Folgend auf eine mehrmonatigen Pilotphase beschloss der Gemeinderat nach längerer Debatte Ende April, ein E-Sharing-Konzept zu etablieren. Künftig sollen 250 E-Roller und 200 Pedelecs, also Elektrofahrräder, an Einheimische und Gäste verliehen werden. Doch wegen Vandalismus, Unfällen und schlechter Ökobilanz gelten Elektro-Tretroller als umstritten. Jetzt sucht die Stadt einen Verleiher, mit dem sich potenzielle Probleme lösen lassen. 

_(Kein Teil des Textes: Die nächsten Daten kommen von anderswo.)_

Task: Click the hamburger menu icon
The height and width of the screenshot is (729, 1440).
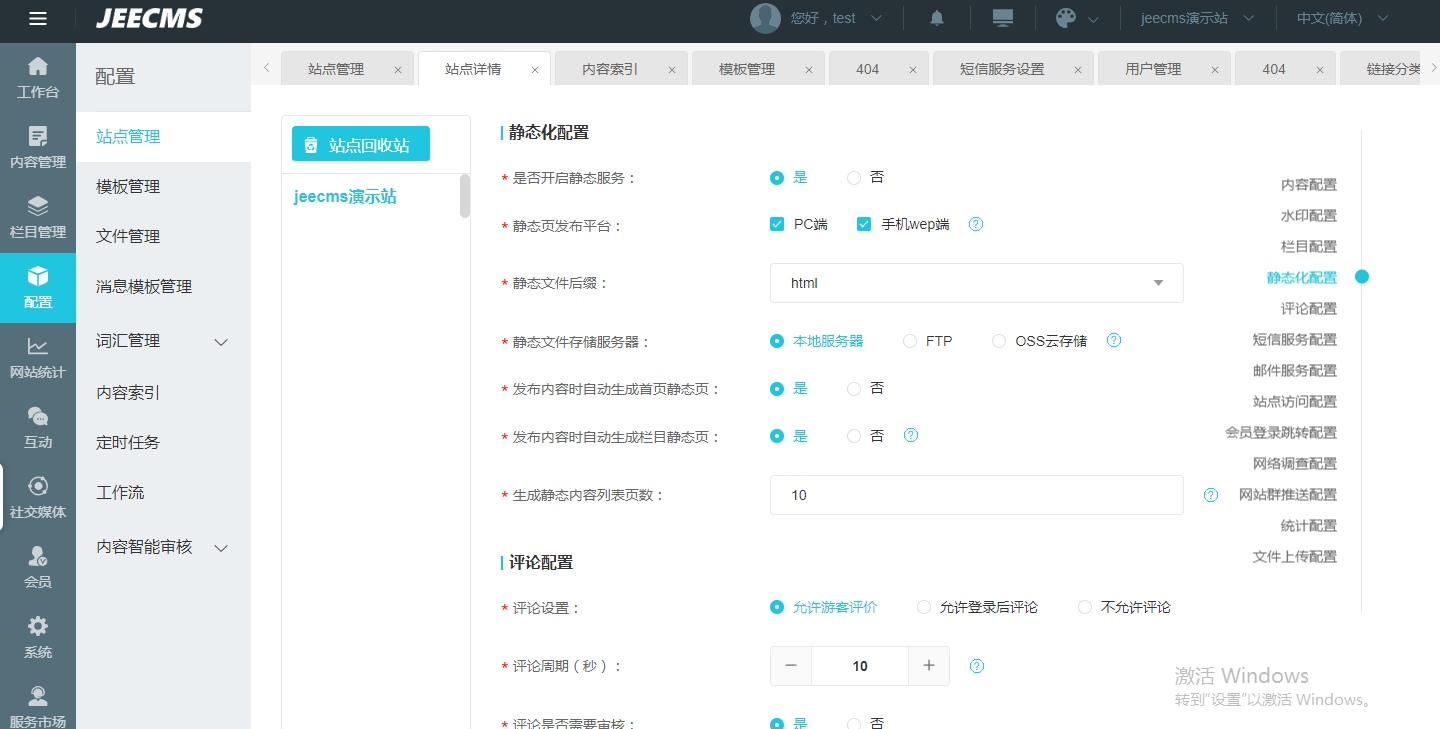Action: (x=38, y=19)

30.06.2022  |  VON SABINE WIENRICH SABINE.WIENRICH@SUEDKURIER.DE  hier

Probleme mit E-Scootern vorab im Blick

...Doch bereits in der Pilotphase wurde deutlich, dass ein solches Konzept nicht nur Probleme löst, sondern auch welche schafft. Diese Probleme sollen jetzt mit Hilfe einer neuen sogenannten Sondernutzungssatzung gelöst werden, die am kommenden Montag, 4. Juli, im Finanz-und Verwaltungsausschuss des Gemeinderates vorberaten wird. In seiner Sitzung am 20. Juli trifft der Gemeinderat die endgültige Entscheidung über die Sharing-Satzung.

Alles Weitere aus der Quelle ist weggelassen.